OBIETTIVO DEL COMPITO.
Riscrivi il passo della recensione dello spettacolo che comincia con le parole "Piano piano le" e si ferma dopo "vicenda va avanti.", rinominando "gocce calmanti" in "pastiglie calmanti".

====== TESTO DELLA PAGINA ======

Piano piano le contraddizioni e le nevrosi dei personaggi emergono e si ribaltano nel loro contrario: la disordinata Andrea si abbandona a una tenerissima telefonata con sua figlia Sophie, mentre Françoise, dall’apparente rigore morale, si ritrova ad abbracciare Andrea e ad affermare di aver perso il controllo della situazione. A turno tutti si ritrovano a prendere delle gocce calmanti, mostrando una fondamentale insoddisfazione verso la vita e un’inadeguata capacità di controllo sugli eventi. Si creano alleanze, che si rompono mano a mano che la vicenda va avanti.
La scenografia è minimalista e funzionale, ben equilibrata nell’economia della pièce. Quando si apre il sipario si vede un’auto ferma nel parcheggio del ristorante e, a destra, la scala di accesso al piano superiore dove si trovano la sala del ristorante e il bagno. Il movimento dei personaggi in questi tre spazi contribuisce a frammentare ulteriormente il ritmo sincopato dalle sconclusionate discussioni, quasi a voler rendere un senso di insofferenza verso le situazioni socialmente imbarazzanti vissute dai personaggi in scena, persi nella continua – e talvolta maldestra – ricerca di realizzare la loro faccia più felice, indirettamente riferendosi a quelle vissute dal pubblico in sala. Le luci illuminano di volta in volta l’ambiente dove ha luogo la scena principale, aiutando lo spettatore a concentrarsi sui dialoghi e sulle azioni.

====== MATERIALE DI PARTENZA ======

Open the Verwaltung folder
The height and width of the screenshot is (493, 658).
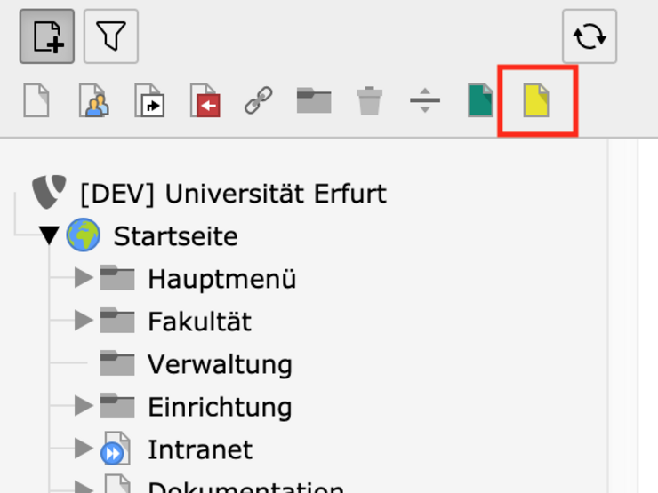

======

RISULTATO DELL'ESERCIZIO.
Piano piano le contraddizioni e le nevrosi dei personaggi emergono e si ribaltano nel loro contrario: la disordinata Andrea si abbandona a una tenerissima telefonata con sua figlia Sophie, mentre Françoise, dall’apparente rigore morale, si ritrova ad abbracciare Andrea e ad affermare di aver perso il controllo della situazione. A turno tutti si ritrovano a prendere delle pastiglie calmanti, mostrando una fondamentale insoddisfazione verso la vita e un’inadeguata capacità di controllo sugli eventi. Si creano alleanze, che si rompono mano a mano che la vicenda va avanti.